Autre illustration du peu d’intérêt pour l’attractivité actionnariale, avec un investissement économique correspondant à 60% du capital, le jour de l’AG, le groupe Bolloré pèse en réalité 72,6% des actions présentes et représentées et désormais 80% des droits de vote exercés. Le groupe familial Bolloré a en effet profité de la Loi Florange pour obtenir désormais un droit de vote double. Ainsi 133 217 535 droits de vote supplémentaires ont été attribués au groupe Bolloré selon sa dernière déclaration à l’AMF du 7 avril 2016. Ceci traduit aussi une dilution massive en droits de vote des autres actionnaires, par exemple la société de gestion Fidelity, second actionnaire du groupe, aujourd’hui opposé à ce truquage des scrutins, mais qui a, pour raisons commerciales, trop longtemps consenti à cette complaisance.

Depuis le 30 Août 2013, Vincent Bolloré a laissé le siège de Président à son fils Yannick Bolloré, désormais Président Directeur Général. Fier de l’agilité du groupe et de ses talents, le besoin de protection paternelle se fait encore sentir lorsque Yannick Bolloré mentionne que Publiccis « est plus gros que nous » et qu' »en ayant un actionnaire majoritaire … qui nous permet de ne pas être racheté par un plus gros ». D’ailleurs la non-suspension des autorisations financières en période d’offre publique, plutôt contestées par les minoritaires en résolutions 17 à 19, illustre ce besoin de protection managériale.

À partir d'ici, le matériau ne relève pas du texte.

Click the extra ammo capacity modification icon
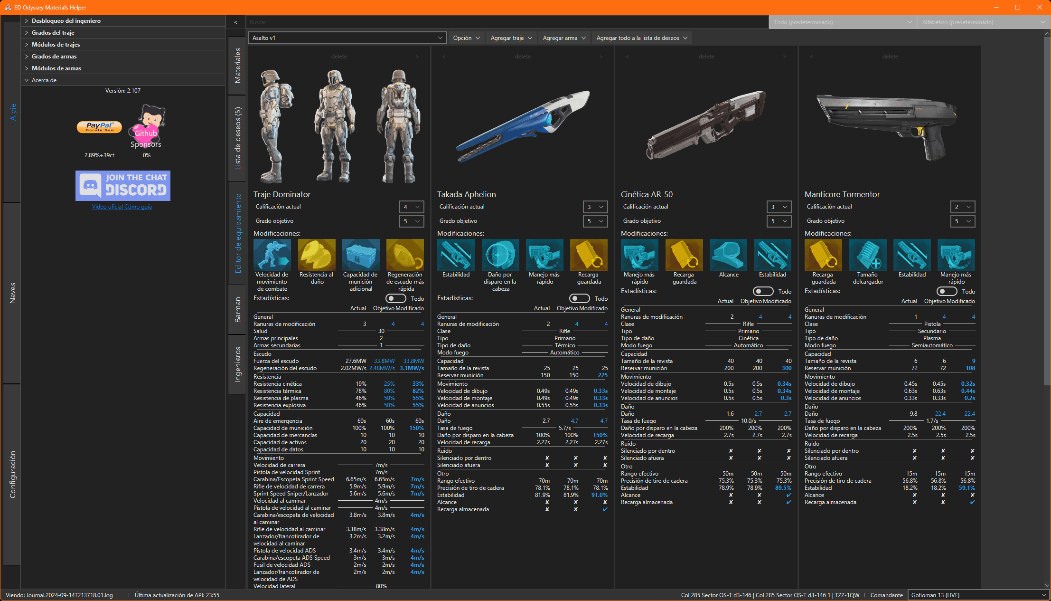 coord(361,255)
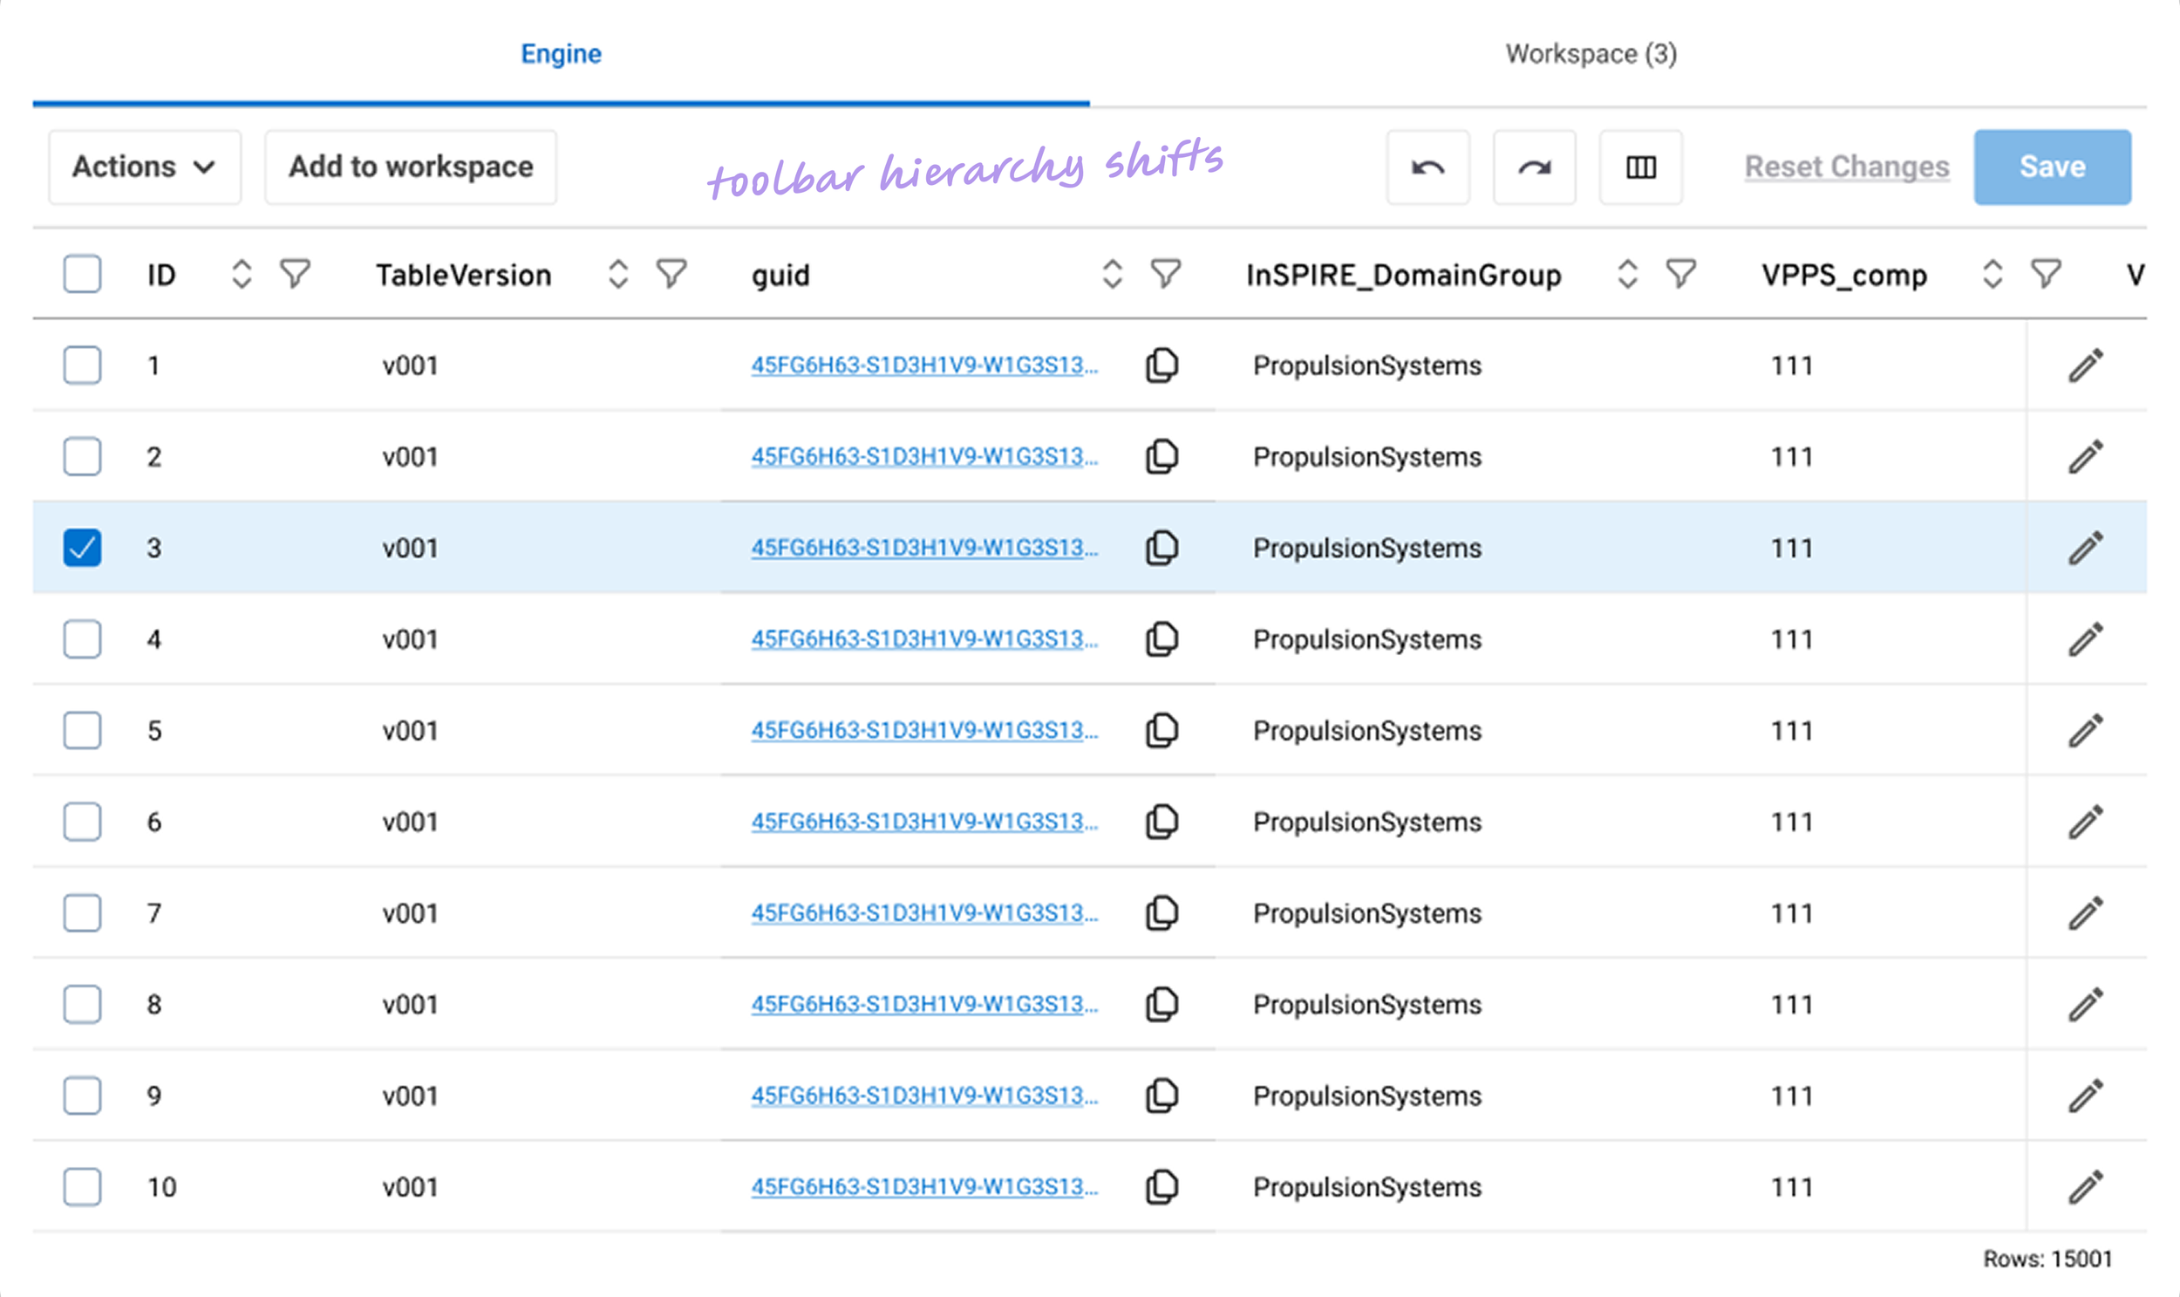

Cette protection paternelle de Vincent Bolloré a joué à plein lors du vote consultatif sur la rémunération de son fils. Habillé de sa réputation d’actionnaire intraitable, Vincent Bolloré se montre ici beaucoup plus clément que les autres actionnaires d’Havas sur la rémunération de son fils. Le score d’approbation de 85,5% semble faible pour une société aussi contrôlée. Pire, si l’on isole le vote des seuls actionnaires minoritaires, ce sont 73% des voix des actionnaires minoritaires qui se sont exprimées contre la rémunération totale de 1,7 M€ de Yannick Bolloré.

Il faut reconnaître que leur opposition à 67% l’année dernière n’a provoqué aucun progrès et Proxinvest avait recommandé aux investisseurs de s’opposer pour plusieurs raisons. La transparence demeure tout d’abord loin des standards du SBF 120 et le conseil  ne communique pas pas les taux de réalisation des différents critères de performance utilisés pour le bonus annuel et les actions gratuites. Quant à la formule de bonus, l’analyste de Proxinvest alertait ses clients sur le fait que l’atteinte de seulement deux critères sur quatre suffisait pour avoir 100% du variable…

Contrairement aux actionnaires minoritaires, l’actionnaire familial paternel Vincent Bolloré et le conseil d’administration semblent faire état, sur le sujet de la rémunération de Yannick Bolloré, d’une tendre faiblesse. La Loi Florange visait à récompenser l’actionnariat de long terme. En offrant un droit de vote double aux seuls actionnaires au nominatif, l’intention initiale est  détournée pour contourner la démocratie d’entreprise, notamment sur le sujet de la rémunération des dirigeants.

 

Vous trouverez ci-dessous le compte-rendu de la séance des questions-réponses et les résultats de vote.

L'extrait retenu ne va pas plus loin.